Alternatively, you can clone the repo to use this as a starting point and make code changes to better fit your scenario. The Visual Studio solution, when built with your changes, will automatically package the zip file you need to complete your deployment in the same fashion that is described here.

In this repo, the script DeployFunction creates an Azure function to serve as a monitor for Azure Database for PostgreSQL Query Store. Understanding the data collected by query performance insights will help you identify the metrics that you can alert on.

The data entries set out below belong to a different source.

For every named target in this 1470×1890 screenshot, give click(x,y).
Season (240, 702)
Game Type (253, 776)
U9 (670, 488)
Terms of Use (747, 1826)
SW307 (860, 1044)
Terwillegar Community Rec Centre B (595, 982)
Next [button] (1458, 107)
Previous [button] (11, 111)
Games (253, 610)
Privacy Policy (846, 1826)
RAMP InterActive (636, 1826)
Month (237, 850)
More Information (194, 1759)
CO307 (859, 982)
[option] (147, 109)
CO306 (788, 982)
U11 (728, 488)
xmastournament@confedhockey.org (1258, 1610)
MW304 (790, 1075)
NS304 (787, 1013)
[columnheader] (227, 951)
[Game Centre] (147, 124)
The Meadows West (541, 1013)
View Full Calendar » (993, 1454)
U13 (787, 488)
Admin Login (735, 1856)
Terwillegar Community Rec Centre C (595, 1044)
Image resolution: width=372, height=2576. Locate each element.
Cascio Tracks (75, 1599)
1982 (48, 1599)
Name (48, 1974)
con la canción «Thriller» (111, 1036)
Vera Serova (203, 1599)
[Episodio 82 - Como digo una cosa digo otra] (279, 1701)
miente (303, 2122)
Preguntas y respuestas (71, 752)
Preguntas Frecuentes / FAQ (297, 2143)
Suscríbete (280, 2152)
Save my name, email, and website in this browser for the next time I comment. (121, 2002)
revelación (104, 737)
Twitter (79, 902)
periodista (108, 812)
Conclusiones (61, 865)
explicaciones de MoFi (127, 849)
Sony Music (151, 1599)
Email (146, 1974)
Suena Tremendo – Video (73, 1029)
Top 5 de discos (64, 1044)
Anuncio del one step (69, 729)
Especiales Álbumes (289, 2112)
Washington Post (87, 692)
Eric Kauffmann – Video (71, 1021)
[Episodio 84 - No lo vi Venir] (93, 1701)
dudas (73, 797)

If you don't make any changes to the script or the function code itself and only provide the required parameters to DeployFunction script, here is what you will get:

A function app.
A function called PingMyDatabase that is time triggered every one minute.
An alert condition that looks for any query that has a mean execution time of longer than five seconds since the last time query store data is flushed to the disk.
An email when an alert condition is met with an attached list of all of the processes that was running on the instance, as well as the list of long running queries.
A key vault that contains two secrets named pgConnectionString and senderSecret that hold the connection string to your database and password to your sender email account respectively.
An identity for your function app with access to a Get policy on your secrets for this key vault.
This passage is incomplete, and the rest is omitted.